Selon l’organisation, un autre piège reste hyperspécialisation dans une petite gamme de produits, rendant l’accès à ces chaînes de valeur trop dépendant des multinationales. Cet argument est logique lorsqu’il est placé dans le paysage africain où de nombreux pays se contentent de fournir des matières premières à des entreprises internationales. Entre autres choses, la RDC, le leader mondial avec plus des deux tiers de l’approvisionnement mondial en cobalt pour les batteries et beaucoup d’autres minéraux précieux. « Cette intégration superficielle est également évidente dans l’asymétrie de pouvoir entre les fournisseurs et les entreprises commandantes, ainsi que dans la faiblesse des capacités de négociation des pays en développement.
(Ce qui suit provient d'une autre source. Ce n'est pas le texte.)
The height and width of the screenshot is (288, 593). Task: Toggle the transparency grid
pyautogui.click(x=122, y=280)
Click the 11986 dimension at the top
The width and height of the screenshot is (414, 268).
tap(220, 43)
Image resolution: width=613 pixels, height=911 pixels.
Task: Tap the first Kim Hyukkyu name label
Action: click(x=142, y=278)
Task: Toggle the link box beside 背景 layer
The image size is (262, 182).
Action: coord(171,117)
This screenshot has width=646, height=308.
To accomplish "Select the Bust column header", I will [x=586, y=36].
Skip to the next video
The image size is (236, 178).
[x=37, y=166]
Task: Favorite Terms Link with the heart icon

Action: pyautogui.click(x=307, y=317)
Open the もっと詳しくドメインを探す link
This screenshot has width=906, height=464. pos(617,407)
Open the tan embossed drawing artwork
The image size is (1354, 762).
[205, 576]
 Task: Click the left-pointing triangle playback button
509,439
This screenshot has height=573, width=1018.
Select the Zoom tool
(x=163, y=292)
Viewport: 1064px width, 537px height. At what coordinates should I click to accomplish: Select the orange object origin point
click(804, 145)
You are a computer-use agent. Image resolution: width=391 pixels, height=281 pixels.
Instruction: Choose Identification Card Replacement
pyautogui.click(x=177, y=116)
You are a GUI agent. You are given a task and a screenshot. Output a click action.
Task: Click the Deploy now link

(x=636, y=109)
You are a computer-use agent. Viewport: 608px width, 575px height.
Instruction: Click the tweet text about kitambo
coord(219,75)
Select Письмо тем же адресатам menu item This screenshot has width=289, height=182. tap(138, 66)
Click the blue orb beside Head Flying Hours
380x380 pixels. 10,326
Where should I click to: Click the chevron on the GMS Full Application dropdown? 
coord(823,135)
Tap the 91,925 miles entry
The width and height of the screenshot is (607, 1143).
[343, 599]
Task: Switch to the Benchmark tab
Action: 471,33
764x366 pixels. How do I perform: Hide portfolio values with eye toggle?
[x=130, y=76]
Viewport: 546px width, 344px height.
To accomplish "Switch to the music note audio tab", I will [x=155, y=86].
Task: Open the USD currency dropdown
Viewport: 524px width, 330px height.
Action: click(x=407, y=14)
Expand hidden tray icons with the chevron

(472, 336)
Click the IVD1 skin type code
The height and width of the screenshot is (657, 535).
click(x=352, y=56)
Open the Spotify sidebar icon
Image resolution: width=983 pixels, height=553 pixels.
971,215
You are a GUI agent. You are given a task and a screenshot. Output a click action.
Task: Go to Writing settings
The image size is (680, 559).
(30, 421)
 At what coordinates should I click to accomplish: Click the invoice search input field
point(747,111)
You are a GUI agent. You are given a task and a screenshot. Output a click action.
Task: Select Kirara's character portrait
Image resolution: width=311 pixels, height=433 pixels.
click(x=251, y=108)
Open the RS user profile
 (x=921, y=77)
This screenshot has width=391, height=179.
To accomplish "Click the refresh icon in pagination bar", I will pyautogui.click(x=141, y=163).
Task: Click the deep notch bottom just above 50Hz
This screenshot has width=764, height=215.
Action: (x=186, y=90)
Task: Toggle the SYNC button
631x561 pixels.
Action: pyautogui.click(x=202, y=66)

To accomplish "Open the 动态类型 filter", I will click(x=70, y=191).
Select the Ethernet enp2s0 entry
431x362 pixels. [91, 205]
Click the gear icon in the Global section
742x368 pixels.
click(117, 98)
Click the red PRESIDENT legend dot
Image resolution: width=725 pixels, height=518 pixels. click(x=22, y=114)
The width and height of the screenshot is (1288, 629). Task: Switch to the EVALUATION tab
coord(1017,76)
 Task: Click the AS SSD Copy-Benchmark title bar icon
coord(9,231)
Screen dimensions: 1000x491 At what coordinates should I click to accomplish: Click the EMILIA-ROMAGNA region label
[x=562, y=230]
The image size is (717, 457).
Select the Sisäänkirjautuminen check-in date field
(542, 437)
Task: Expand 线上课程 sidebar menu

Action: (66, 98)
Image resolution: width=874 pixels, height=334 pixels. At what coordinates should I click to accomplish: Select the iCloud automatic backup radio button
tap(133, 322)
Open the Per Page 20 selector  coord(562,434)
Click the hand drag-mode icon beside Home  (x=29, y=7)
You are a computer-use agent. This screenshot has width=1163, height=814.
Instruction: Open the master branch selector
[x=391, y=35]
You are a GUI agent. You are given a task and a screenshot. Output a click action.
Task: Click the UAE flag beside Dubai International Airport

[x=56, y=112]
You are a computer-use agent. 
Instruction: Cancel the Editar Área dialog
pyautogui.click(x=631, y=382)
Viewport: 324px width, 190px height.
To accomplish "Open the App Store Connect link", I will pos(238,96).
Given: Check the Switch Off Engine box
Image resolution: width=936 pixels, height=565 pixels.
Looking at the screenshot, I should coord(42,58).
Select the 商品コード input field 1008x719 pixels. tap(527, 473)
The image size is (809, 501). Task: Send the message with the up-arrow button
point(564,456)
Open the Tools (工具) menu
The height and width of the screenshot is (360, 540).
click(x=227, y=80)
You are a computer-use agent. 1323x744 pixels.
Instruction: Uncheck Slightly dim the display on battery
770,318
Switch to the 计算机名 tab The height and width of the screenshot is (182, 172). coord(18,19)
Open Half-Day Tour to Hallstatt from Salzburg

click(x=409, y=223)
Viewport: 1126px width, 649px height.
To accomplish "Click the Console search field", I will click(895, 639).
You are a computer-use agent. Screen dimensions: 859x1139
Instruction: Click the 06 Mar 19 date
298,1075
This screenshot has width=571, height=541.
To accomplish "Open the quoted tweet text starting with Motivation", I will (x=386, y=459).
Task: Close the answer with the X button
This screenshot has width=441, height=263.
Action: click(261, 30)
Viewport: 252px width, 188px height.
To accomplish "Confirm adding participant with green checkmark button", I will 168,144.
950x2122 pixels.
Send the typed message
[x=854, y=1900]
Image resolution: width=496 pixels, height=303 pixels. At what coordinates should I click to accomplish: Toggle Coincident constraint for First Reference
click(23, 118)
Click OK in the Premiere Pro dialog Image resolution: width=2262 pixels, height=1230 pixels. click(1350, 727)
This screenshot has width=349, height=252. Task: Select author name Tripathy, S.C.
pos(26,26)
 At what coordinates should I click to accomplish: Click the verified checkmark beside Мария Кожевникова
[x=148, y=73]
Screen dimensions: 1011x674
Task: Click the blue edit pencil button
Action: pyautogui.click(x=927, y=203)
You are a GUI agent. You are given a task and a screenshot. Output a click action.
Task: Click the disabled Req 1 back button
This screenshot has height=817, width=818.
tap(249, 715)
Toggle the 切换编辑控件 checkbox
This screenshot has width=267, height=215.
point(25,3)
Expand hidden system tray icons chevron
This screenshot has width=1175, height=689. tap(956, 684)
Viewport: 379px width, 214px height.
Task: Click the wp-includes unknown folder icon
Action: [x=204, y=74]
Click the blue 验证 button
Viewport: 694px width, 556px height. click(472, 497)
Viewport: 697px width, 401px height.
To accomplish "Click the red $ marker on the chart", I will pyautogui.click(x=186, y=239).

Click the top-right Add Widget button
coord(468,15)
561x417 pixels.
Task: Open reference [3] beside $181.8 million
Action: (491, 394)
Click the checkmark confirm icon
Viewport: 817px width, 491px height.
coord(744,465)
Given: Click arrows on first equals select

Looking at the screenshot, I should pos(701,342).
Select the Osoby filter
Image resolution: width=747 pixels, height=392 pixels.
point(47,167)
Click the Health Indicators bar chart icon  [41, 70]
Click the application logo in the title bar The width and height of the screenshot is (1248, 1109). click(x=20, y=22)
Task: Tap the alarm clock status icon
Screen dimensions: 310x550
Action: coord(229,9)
Il est peu probable qu’un pays qui satisfait aux exigences des principales entreprises de ces chaînes parvienne à créer un appareil industriel qui assurera une croissance durable et un développement équitable », ajoute l’organisation.
Le salut par l’intégration régionale ?
Avec les défis de intégration dans les chaînes de valeur mondiales, la question est de savoir si les pays africains peuvent se tourner vers l’intégration régionale. Une telle approche exploiterait théoriquement les avantages complémentaires d’une même région. C’est déjà le cas en Afrique australe, où l’Afrique du Sud permet à de petits pays comme la Namibie et le Lesotho d’utiliser son infrastructure portuaire pour exporter leurs produits. Selon la CNUCED, « une meilleure participation régionale aux chaînes de valeur peut permettre aux pays d’acquérir de l’expérience et de renforcer les capacités locales pour être concurrentielles à l’échelle mondiale, puis servir de tremplin vers les chaînes de valeur mondiales ». Dans une telle logique, la Zone de libre-échange africaine (Zlecaf) pourrait être une véritable occasion à condition que les États se donnent réellement les moyens de le faire.